The state-level rules every owner and walker in Kentucky should know. Local leash lengths, licensing and off-leash rules are set by each city — find those on the city pages below.
Kentucky is a strong strict-liability state, and its statutory definition of "owner" explicitly includes the dog walker or sitter — so the moment you accept custody you're strictly liable for any damage the dog does.
Kentucky (KRS 258.235(4)) is a strong strict-liability state: any owner whose dog causes damage to a person, livestock, or property is responsible for that damage — no negligence, no prior knowledge, no one-bite — and it covers more than bites (any damage). The statutory owner definition (KRS 258.095) is broad: it reaches anyone who keeps or harbors the dog, has it in their care, or permits it on their premises. Kentucky sources are explicit that this includes a dog walker or sitter — so a Kentucky walker is a statutory owner and strictly liable, one of the clearest keeper/custody regimes anywhere.

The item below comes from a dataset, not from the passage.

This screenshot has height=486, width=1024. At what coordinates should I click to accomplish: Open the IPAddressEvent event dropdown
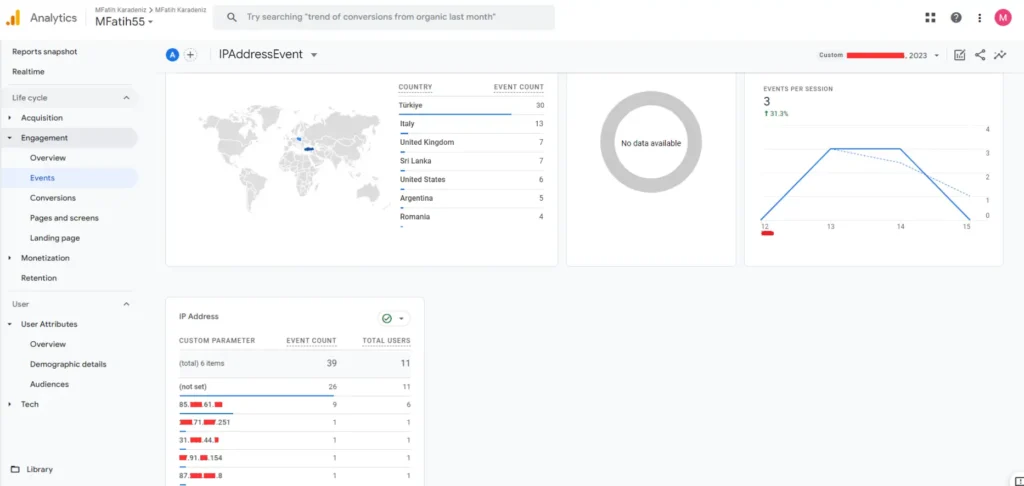[x=268, y=55]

Kentucky applies comparative fault (KRS 411.182) — a victim's own fault reduces recovery — and children under 7 cannot be contributorily negligent. The defenses are trespass and provocation; vets and groomers may have a limited assumption-of-risk argument. Dangerous-dog matters run through a district-court complaint process.
There is no statewide leash law — leash rules are local. The personal-injury limit is a short one year.
This is general information about Kentucky law, not legal advice. Confirm current rules with the official state and municipal sources.